Saturday, April 11, 2026
HomeE.U.ShinyHunters breach exposes EU Commission data in cloud attack

ShinyHunters breach exposes EU Commission data in cloud attack

The European Commission has confirmed a major data breach following a cyberattack on its cloud-hosted websites, marking the second significant security incident for the institution this year. Hackers reportedly exfiltrated hundreds of gigabytes of sensitive information.

Cloud infrastructure compromised

The European Commission has reported a data breach after the cloud infrastructure hosting its Europa.eu platform websites was hacked. The incident, detected on March 24, affected at least one European Commission AWS account. The ransomware group ShinyHunters has claimed responsibility.

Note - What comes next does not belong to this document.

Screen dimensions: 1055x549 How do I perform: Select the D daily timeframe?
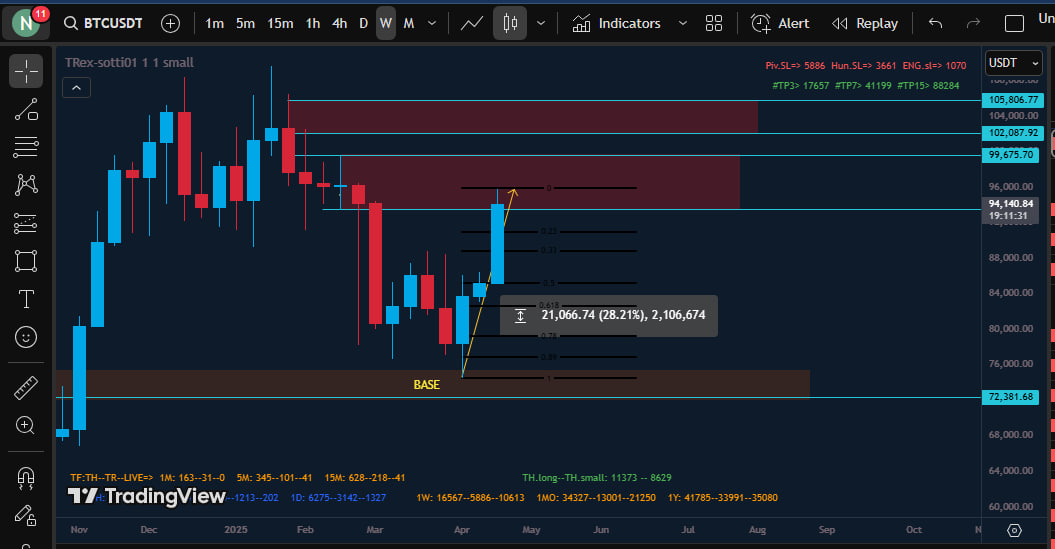click(363, 23)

Commission representatives stated that the attack did not disrupt website operations, which continued normally. Internal systems were also unaffected, suggesting strong segmentation between public web services and the organisation’s core network.

“Preliminary investigation results indicate that data has been stolen from the websites. The Commission is currently notifying EU structures that may have been impacted. A full-scale investigation into the consequences of the attack is ongoing,” an official statement read.

Details of the breach remain scarce

However, the Commission provided almost no details about the attack: neither the type of data stolen, its volume, the initial access vector used by the attackers, nor the duration of their presence in the system. Amazon Web Services stressed that the incident was unrelated to the security of its services.

ShinyHunters told Bleeping Computer that they stole over 350GB of data from the European Commission, including several databases, before access was blocked. The hackers did not reveal how they infiltrated the system but shared screenshots with journalists showing access to Commission staff data and the organisation’s mail server.

The group has also added a post about the breach on its darknet site, claiming to have stolen “mail server dumps, databases, confidential documents, contracts, and other materials.” On the site, hackers published an archive of over 90GB, apparently obtained from the compromised cloud environment.

This is the second recent cybersecurity incident affecting the European Commission. Earlier this year, a compromise of its mobile device management (MDM) platform exposed the names and phone numbers of staff. That attack is believed to have exploited vulnerabilities in Ivanti Endpoint Manager Mobile (EPMM), which also affected the Dutch Data Protection Authority and the Finnish state agency Valtori.